AS THE cost of living crisis continues, pet owners are also feeling the pinch.
The rising cost of pet care is resulting in a record number of dogs being abandoned or given up for adoption.
A pet food and accessory retailer in Totton says pet food stores have a duty of care to help offer cost-saving measures where they can.
Healthy Pet Store has reassured customers that it is possible to feed an average-sized 15kg dog for as little as 71p a day.
It comes as the Daily Echo runs Your Money Matters – our campaign aimed at helping you save cash.
Many pet stores around the UK offer multi-buy deals and Healthy Pet Store’s store manager, Richard Wall, says this is a great way to cut back on costs if you are struggling to afford pet care, including food.
Richard said: “Recent talk about the cost crisis said that the average pet owner will spend £250 a month on pet care, with £50 of that budget going towards food. However, £50 is far more than what is needed to feed a dog with healthy food.
“It is heartbreaking to know that so many dogs are being given up for adoption due to the rise in the cost of living.
“We want caregivers to know we can help them provide their pets with good value, wholesome and healthy food.
“Dogs can be saved from being given up for adoption despite the rise in cost of living.”
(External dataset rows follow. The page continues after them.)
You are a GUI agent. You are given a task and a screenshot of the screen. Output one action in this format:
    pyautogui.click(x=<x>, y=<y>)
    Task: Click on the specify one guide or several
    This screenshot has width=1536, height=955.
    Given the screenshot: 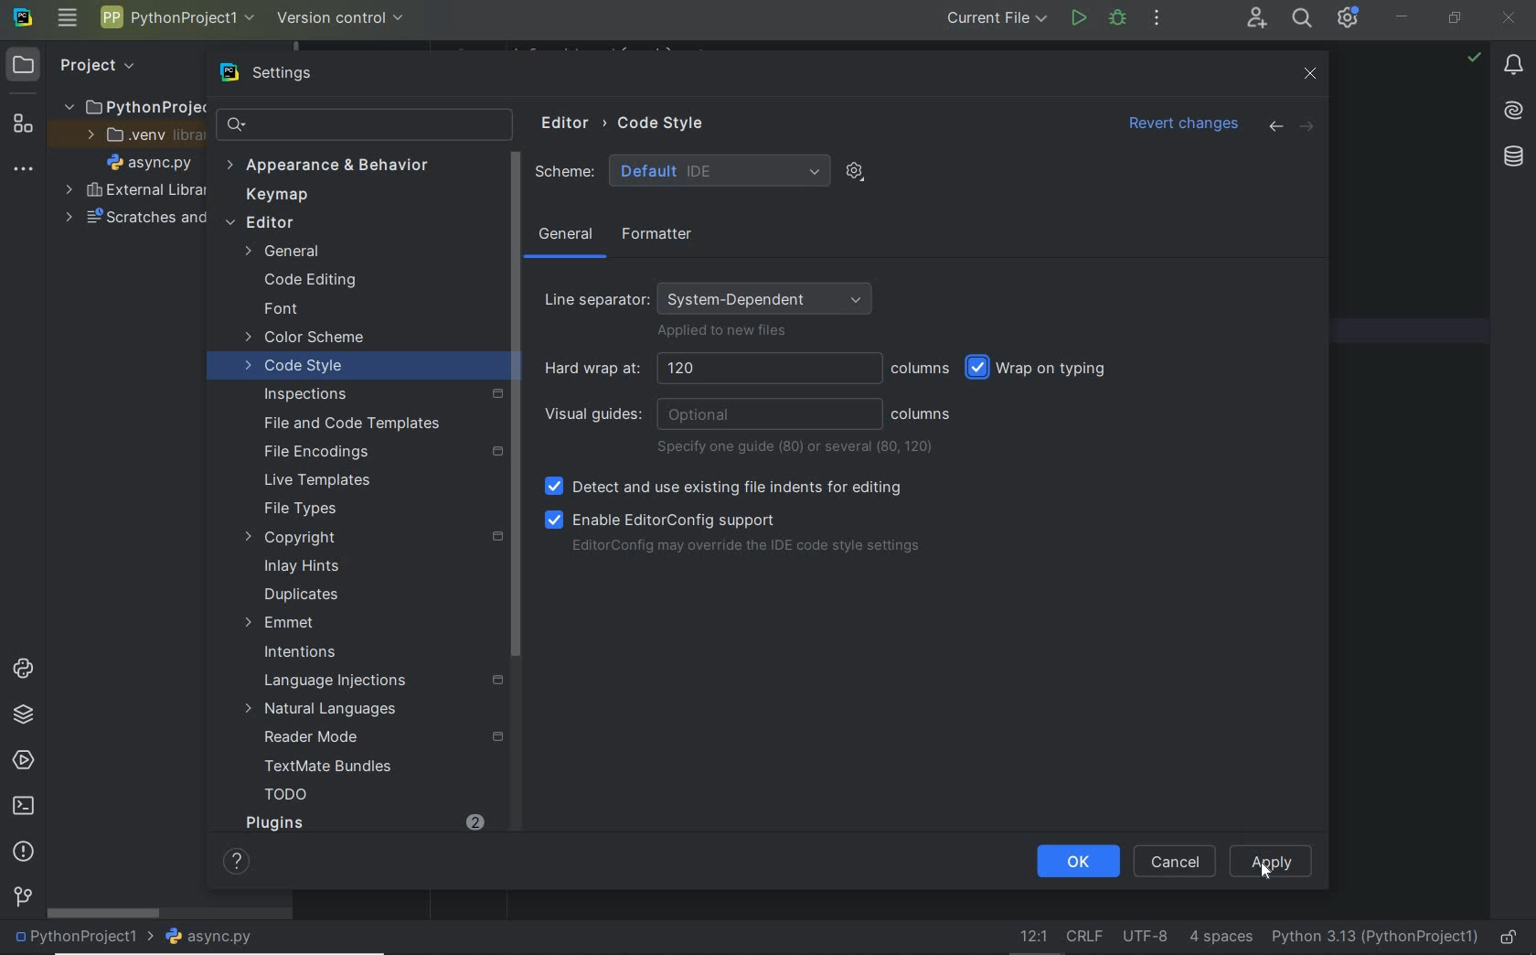 What is the action you would take?
    pyautogui.click(x=798, y=447)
Richard said that it is possible owners could be overfeeding their cats and dogs, which he described as a “perfect opportunity straight away to save money”.
“My advice is to ask a vet or a knowledgeable pet food shop for a realistic body score,” he said.
“Ask them to double-check the amount which is fed each day.
“Then it could be a win-win for pet and purse. If 25 per cent less food is fed, that’s a 25 per cent cost saving.”
Richard stressed that pet care is not just made up of food.
He said: “Another way of saving for unexpected bills is to start a bank account fund instead.
“Whilst I would never recommend forgoing inoculations as these are so important, there are other costs or all year round costs such as flea and tick treatments where a preventative ‘just in case’ approach may not be the most cost-effective.”
He added that cat owners can “absolutely benefit financially from looking out for meaty deals”.
Richard explained: “Cats hardly eat anything compared to dogs and since the domestic cat population, especially indoor cats, may also be exposed to overfeeding, caregivers can again easily save costs by switching to a highly digestible meat-only-based diet.
“Cost of living concerns aside, cats do benefit from chewing meat to help keep their teeth clean – which in turn may help to avoid veterinary trips in the future.
“My overall message is there are ways to save costs, most of which centre around giving our pets less to eat and not falling for those puppy eyes.”